TASK DESCRIPTION
Nothing in the records may be altered, so transcribe them exactly.

====== DATA FOR THIS TASK

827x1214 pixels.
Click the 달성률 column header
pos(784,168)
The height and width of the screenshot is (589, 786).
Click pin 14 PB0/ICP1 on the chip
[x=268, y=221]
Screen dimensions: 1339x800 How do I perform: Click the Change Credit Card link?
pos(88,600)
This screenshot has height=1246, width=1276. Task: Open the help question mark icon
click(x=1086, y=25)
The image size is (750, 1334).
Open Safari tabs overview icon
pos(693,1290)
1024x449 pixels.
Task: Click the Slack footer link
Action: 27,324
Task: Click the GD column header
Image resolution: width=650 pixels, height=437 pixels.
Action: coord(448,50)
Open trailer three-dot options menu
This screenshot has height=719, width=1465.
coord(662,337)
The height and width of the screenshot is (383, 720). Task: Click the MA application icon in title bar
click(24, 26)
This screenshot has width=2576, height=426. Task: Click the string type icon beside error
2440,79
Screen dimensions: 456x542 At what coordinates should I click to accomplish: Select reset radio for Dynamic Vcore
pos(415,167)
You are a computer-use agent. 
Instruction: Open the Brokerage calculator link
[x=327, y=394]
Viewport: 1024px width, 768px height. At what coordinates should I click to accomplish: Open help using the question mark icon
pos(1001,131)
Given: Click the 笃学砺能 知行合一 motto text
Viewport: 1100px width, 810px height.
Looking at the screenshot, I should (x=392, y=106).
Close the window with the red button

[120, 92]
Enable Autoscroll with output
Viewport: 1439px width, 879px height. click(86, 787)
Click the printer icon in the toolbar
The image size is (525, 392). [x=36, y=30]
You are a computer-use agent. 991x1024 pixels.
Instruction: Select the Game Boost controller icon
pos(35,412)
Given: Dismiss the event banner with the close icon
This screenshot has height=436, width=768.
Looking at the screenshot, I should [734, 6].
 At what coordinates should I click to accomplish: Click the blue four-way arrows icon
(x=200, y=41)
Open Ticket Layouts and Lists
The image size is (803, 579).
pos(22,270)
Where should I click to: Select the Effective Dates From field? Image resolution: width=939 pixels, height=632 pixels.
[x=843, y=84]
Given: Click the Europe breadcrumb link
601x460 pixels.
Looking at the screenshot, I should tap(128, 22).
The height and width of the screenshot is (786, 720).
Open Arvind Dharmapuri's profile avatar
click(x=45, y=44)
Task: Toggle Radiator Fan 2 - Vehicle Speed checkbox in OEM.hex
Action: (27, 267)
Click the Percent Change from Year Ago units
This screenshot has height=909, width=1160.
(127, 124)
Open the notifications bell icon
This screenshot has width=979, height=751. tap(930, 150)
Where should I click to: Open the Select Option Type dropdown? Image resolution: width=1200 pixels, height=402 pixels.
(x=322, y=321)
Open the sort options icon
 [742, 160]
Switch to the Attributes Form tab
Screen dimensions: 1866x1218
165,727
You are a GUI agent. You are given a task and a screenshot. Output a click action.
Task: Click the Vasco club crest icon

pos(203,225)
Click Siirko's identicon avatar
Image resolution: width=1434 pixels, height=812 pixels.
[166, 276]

============

YOUR RESPONSE
827x1214 pixels.
Click the 달성률 column header
pos(784,168)
The height and width of the screenshot is (589, 786).
Click pin 14 PB0/ICP1 on the chip
[x=268, y=221]
Screen dimensions: 1339x800 How do I perform: Click the Change Credit Card link?
pos(88,600)
This screenshot has height=1246, width=1276. Task: Open the help question mark icon
click(x=1086, y=25)
The image size is (750, 1334).
Open Safari tabs overview icon
pos(693,1290)
1024x449 pixels.
Task: Click the Slack footer link
Action: 27,324
Task: Click the GD column header
Image resolution: width=650 pixels, height=437 pixels.
Action: coord(448,50)
Open trailer three-dot options menu
This screenshot has height=719, width=1465.
coord(662,337)
The height and width of the screenshot is (383, 720). Task: Click the MA application icon in title bar
click(24, 26)
This screenshot has width=2576, height=426. Task: Click the string type icon beside error
2440,79
Screen dimensions: 456x542 At what coordinates should I click to accomplish: Select reset radio for Dynamic Vcore
pos(415,167)
You are a computer-use agent. 
Instruction: Open the Brokerage calculator link
[x=327, y=394]
Viewport: 1024px width, 768px height. At what coordinates should I click to accomplish: Open help using the question mark icon
pos(1001,131)
Given: Click the 笃学砺能 知行合一 motto text
Viewport: 1100px width, 810px height.
Looking at the screenshot, I should (x=392, y=106).
Close the window with the red button

[120, 92]
Enable Autoscroll with output
Viewport: 1439px width, 879px height. click(86, 787)
Click the printer icon in the toolbar
The image size is (525, 392). [x=36, y=30]
You are a computer-use agent. 991x1024 pixels.
Instruction: Select the Game Boost controller icon
pos(35,412)
Given: Dismiss the event banner with the close icon
This screenshot has height=436, width=768.
Looking at the screenshot, I should [734, 6].
 At what coordinates should I click to accomplish: Click the blue four-way arrows icon
(x=200, y=41)
Open Ticket Layouts and Lists
The image size is (803, 579).
pos(22,270)
Where should I click to: Select the Effective Dates From field? Image resolution: width=939 pixels, height=632 pixels.
[x=843, y=84]
Given: Click the Europe breadcrumb link
601x460 pixels.
Looking at the screenshot, I should tap(128, 22).
The height and width of the screenshot is (786, 720).
Open Arvind Dharmapuri's profile avatar
click(x=45, y=44)
Task: Toggle Radiator Fan 2 - Vehicle Speed checkbox in OEM.hex
Action: (27, 267)
Click the Percent Change from Year Ago units
This screenshot has height=909, width=1160.
(127, 124)
Open the notifications bell icon
This screenshot has width=979, height=751. tap(930, 150)
Where should I click to: Open the Select Option Type dropdown? Image resolution: width=1200 pixels, height=402 pixels.
(x=322, y=321)
Open the sort options icon
 [742, 160]
Switch to the Attributes Form tab
Screen dimensions: 1866x1218
165,727
You are a GUI agent. You are given a task and a screenshot. Output a click action.
Task: Click the Vasco club crest icon

pos(203,225)
Click Siirko's identicon avatar
Image resolution: width=1434 pixels, height=812 pixels.
[166, 276]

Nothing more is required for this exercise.